* [Instructions to follow]
Retype the entries exactly; omit all pictures.

* [Records shown]
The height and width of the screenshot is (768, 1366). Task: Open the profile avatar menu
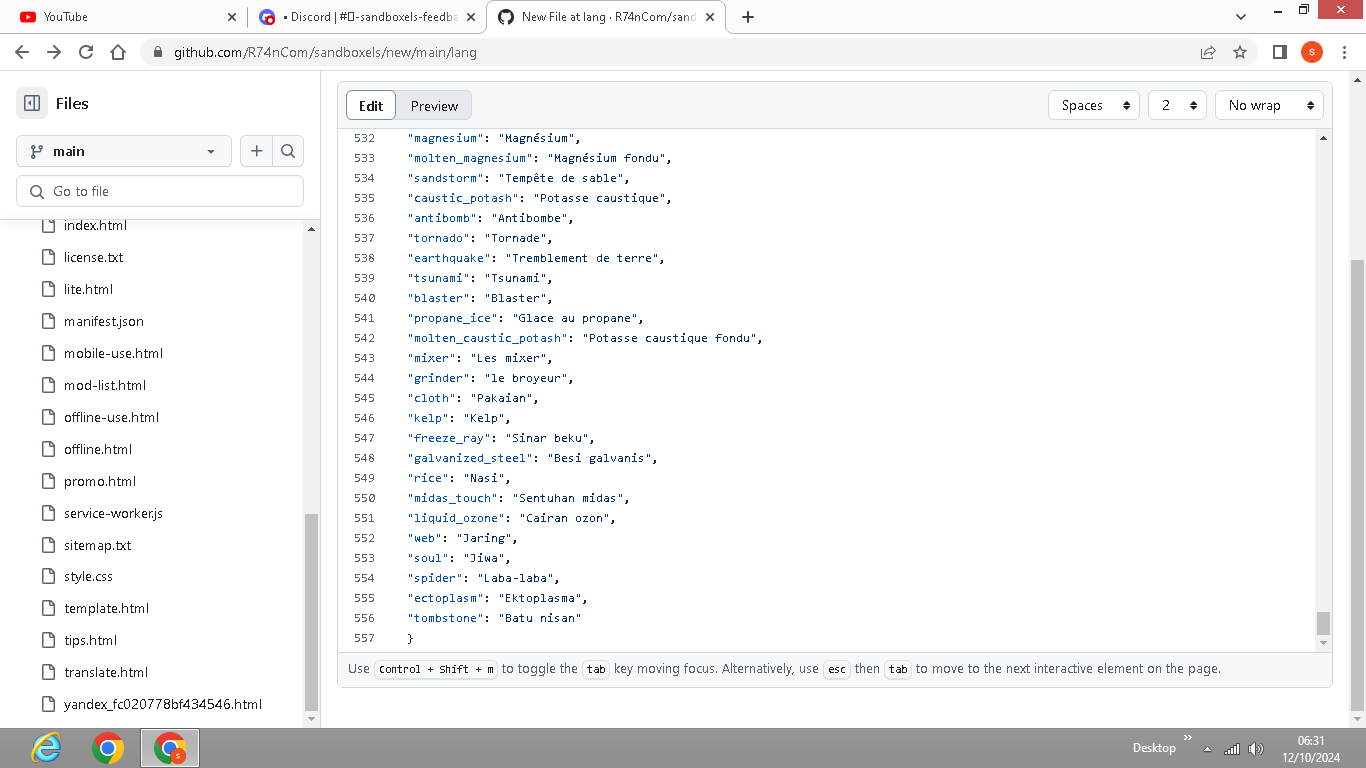coord(1312,52)
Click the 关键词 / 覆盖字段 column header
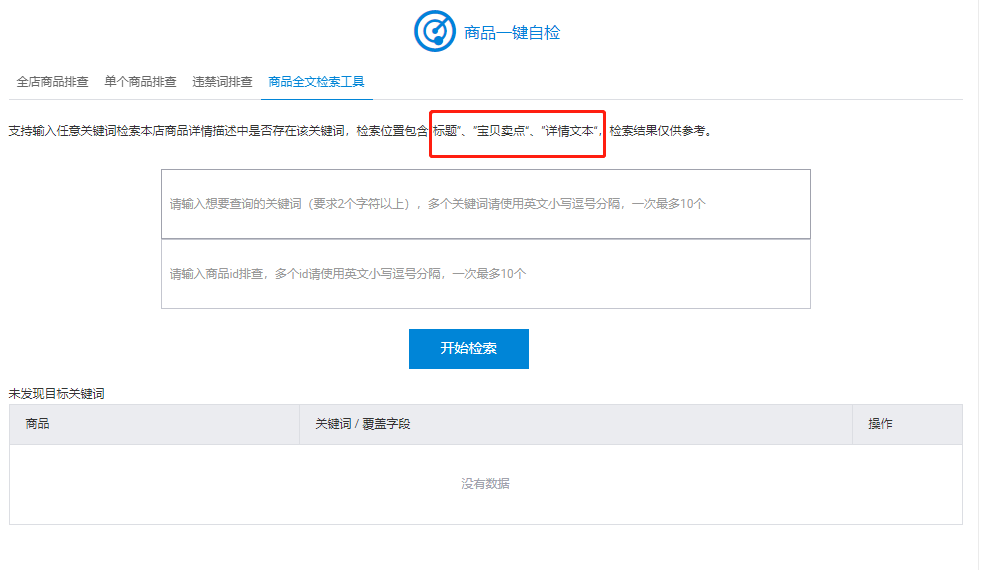 pyautogui.click(x=363, y=424)
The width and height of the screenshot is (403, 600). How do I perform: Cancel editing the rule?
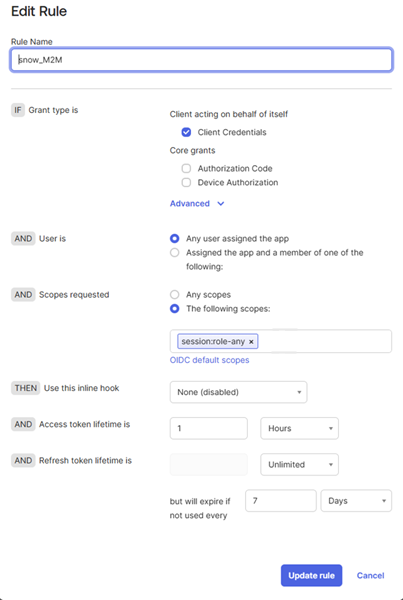point(370,576)
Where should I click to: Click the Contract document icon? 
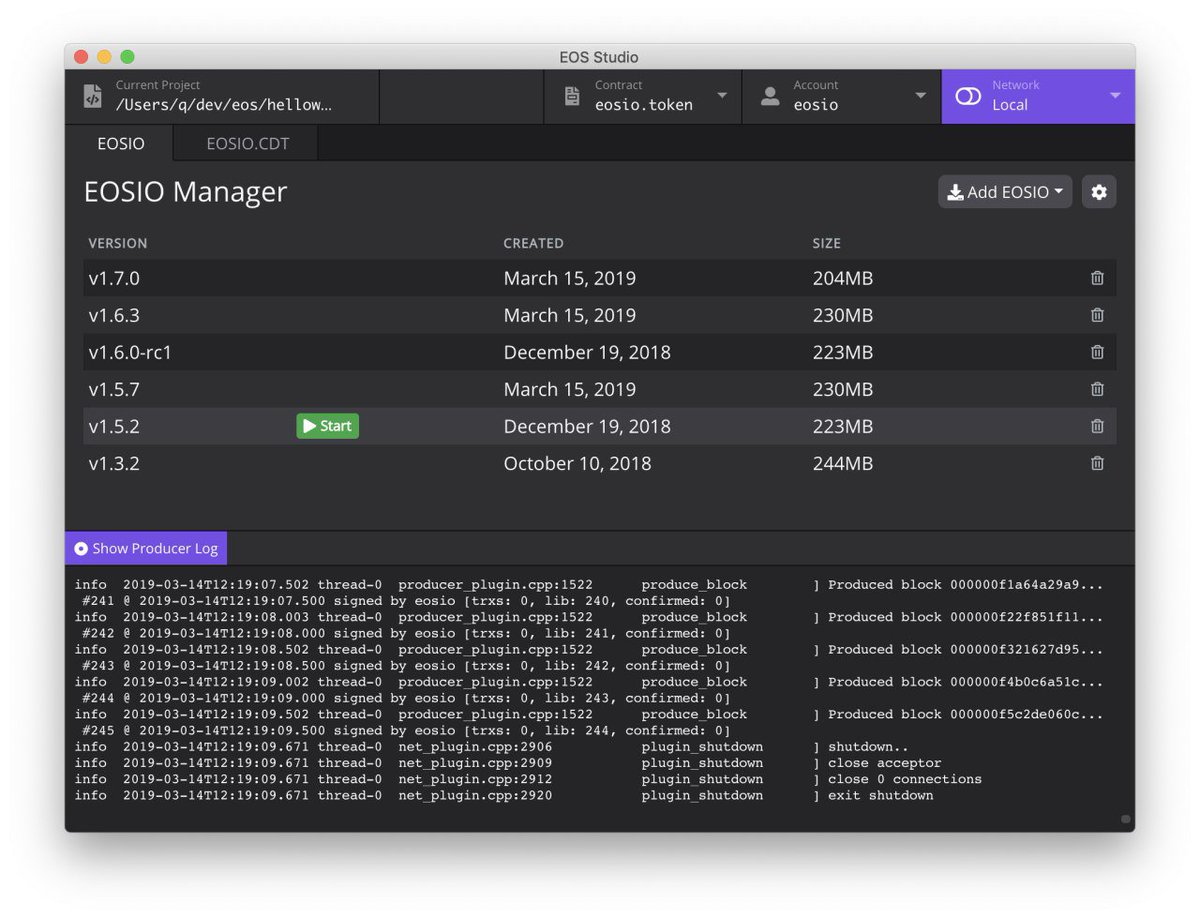[x=572, y=95]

* [Solution to the problem]
The height and width of the screenshot is (768, 1366). Task: Open the profile avatar menu
coord(1312,52)
Click the 关键词 / 覆盖字段 column header
 pyautogui.click(x=363, y=424)
The width and height of the screenshot is (403, 600). How do I perform: Cancel editing the rule?
point(370,576)
Where should I click to: Click the Contract document icon? 
[x=572, y=95]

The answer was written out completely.